* **The problem**:
Copy all lines holding the word "Image" from the entries.

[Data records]
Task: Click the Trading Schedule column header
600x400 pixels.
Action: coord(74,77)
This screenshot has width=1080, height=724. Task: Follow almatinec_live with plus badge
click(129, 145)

* * *

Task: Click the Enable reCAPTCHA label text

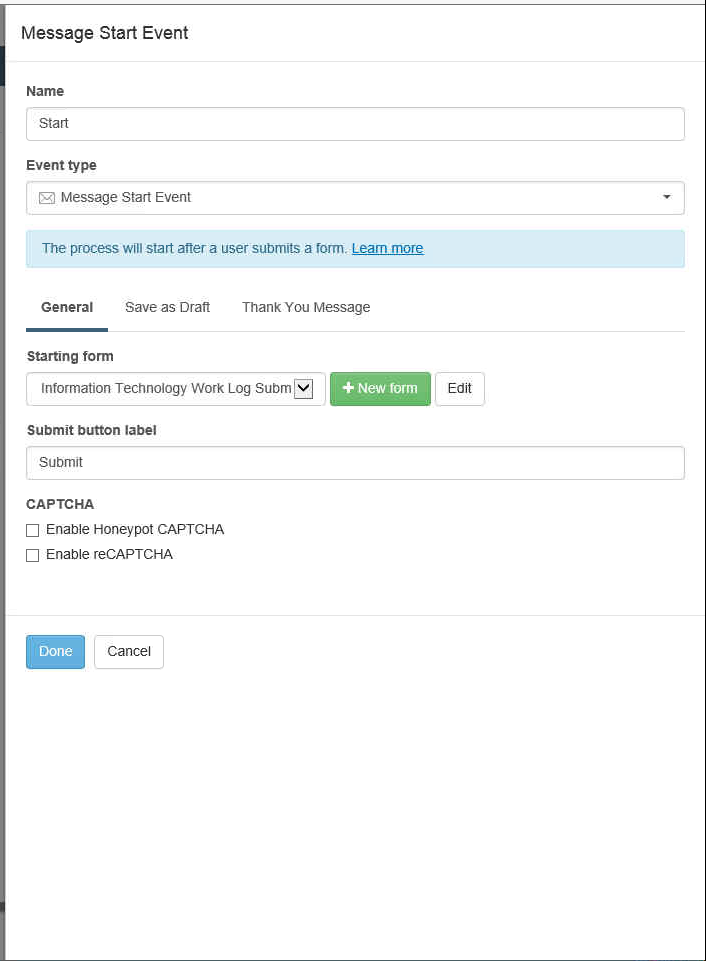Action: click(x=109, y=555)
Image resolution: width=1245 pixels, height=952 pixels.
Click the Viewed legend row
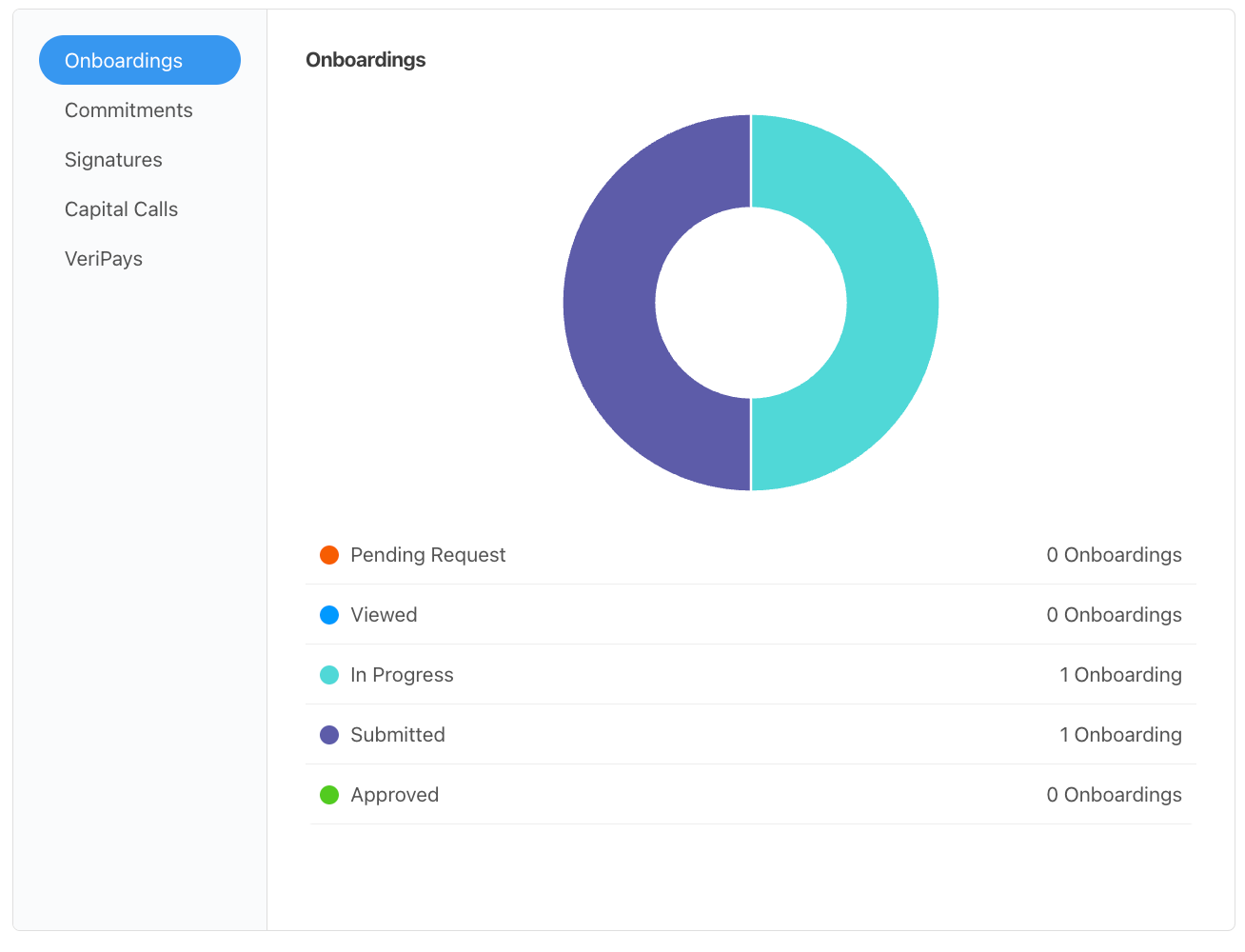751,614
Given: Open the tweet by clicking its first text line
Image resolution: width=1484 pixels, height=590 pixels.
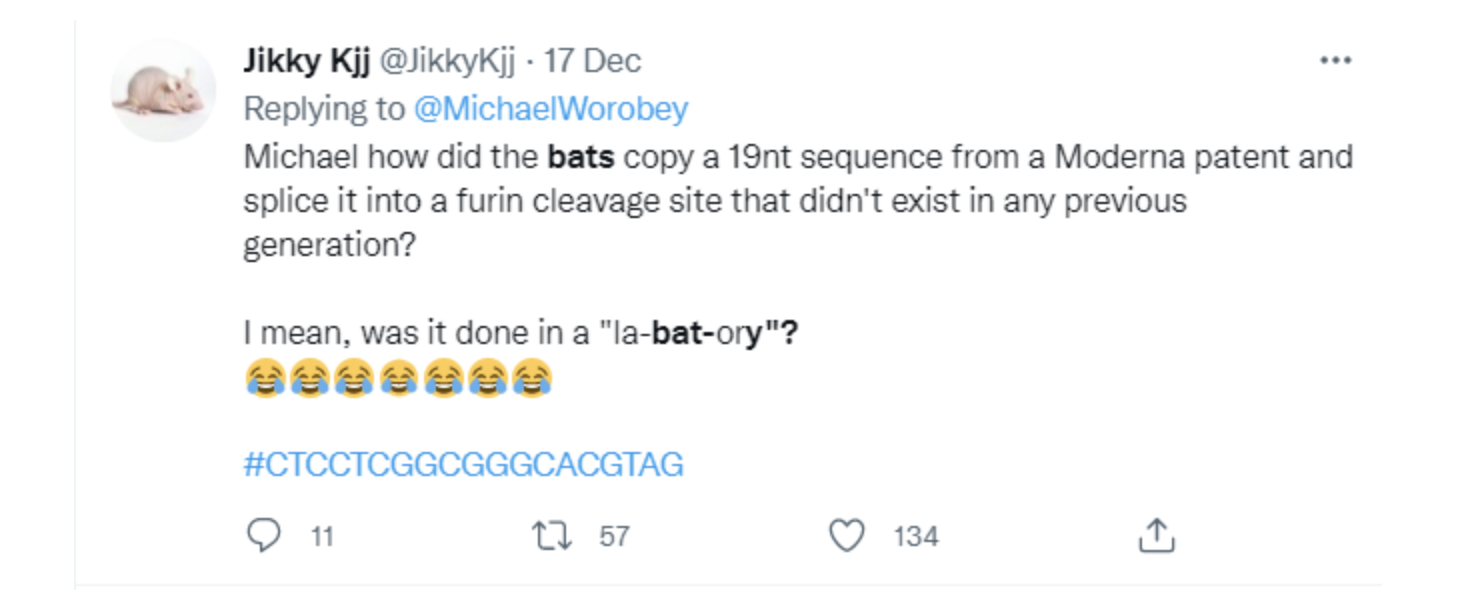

--

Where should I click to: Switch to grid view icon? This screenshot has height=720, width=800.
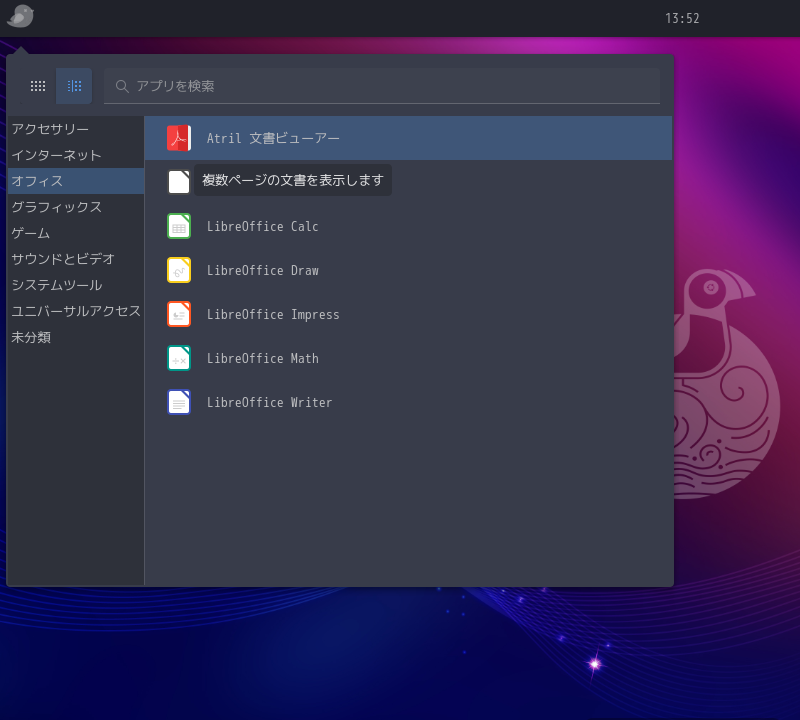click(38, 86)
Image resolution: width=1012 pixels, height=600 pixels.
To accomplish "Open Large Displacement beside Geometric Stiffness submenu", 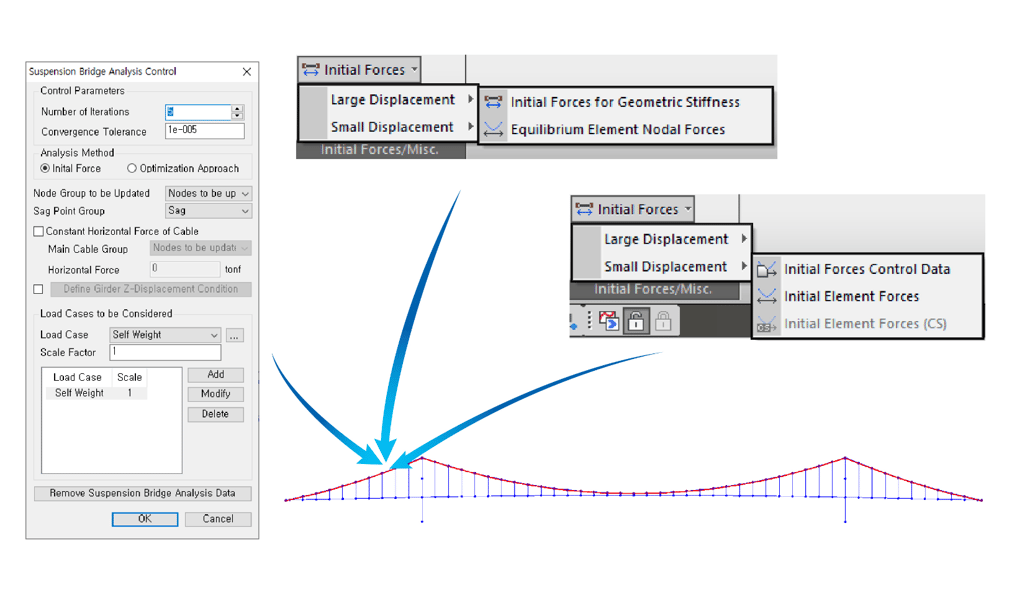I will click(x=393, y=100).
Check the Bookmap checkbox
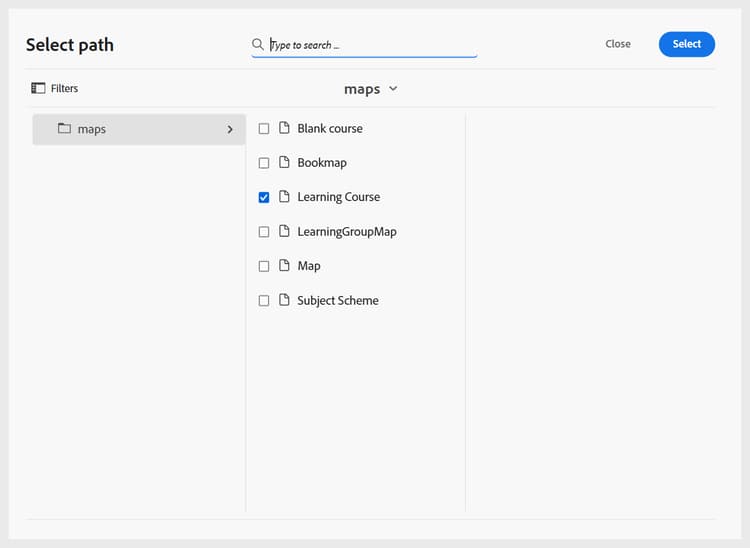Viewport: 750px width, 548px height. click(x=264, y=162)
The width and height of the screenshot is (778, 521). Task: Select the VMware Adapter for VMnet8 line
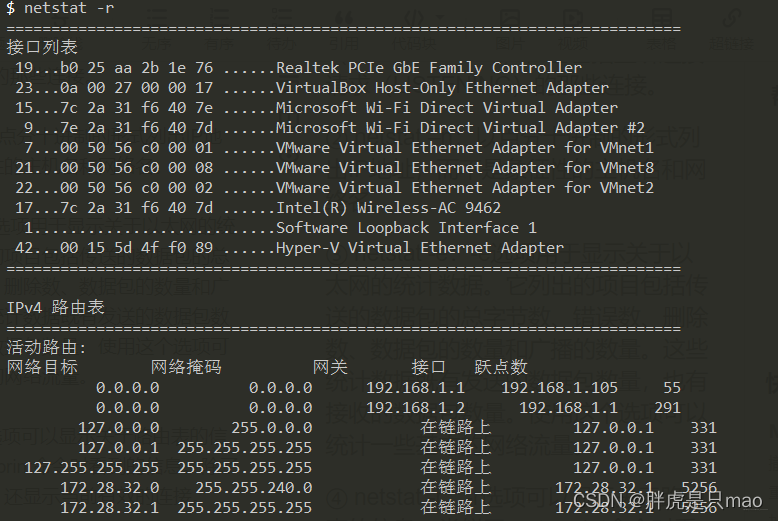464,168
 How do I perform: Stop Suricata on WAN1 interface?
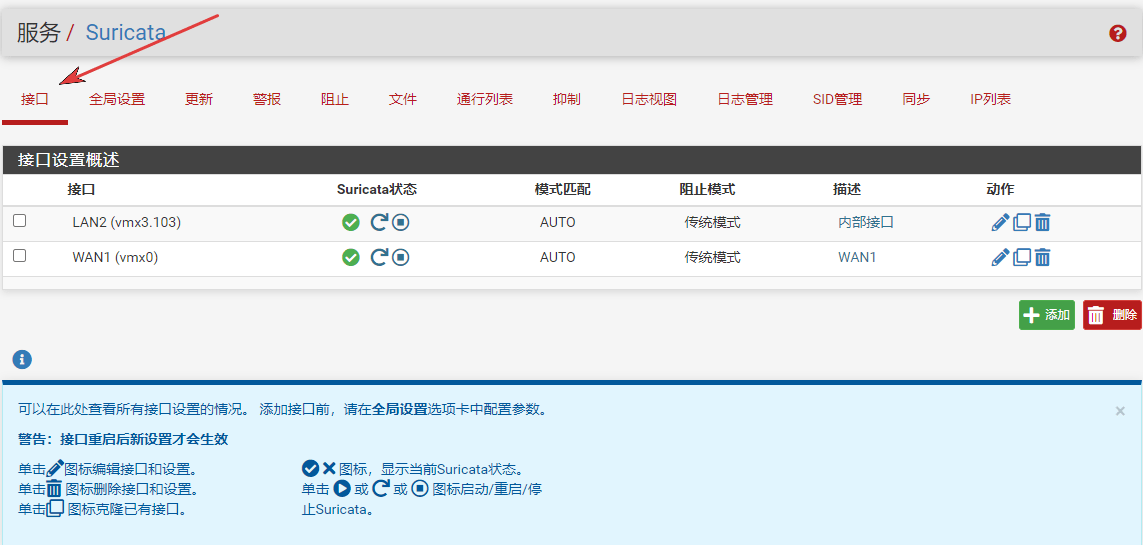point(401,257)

* **Answer for the task**:
Image resolution: width=1245 pixels, height=952 pixels.
Image resolution: width=1484 pixels, height=590 pixels.
Image resolution: width=1012 pixels, height=600 pixels.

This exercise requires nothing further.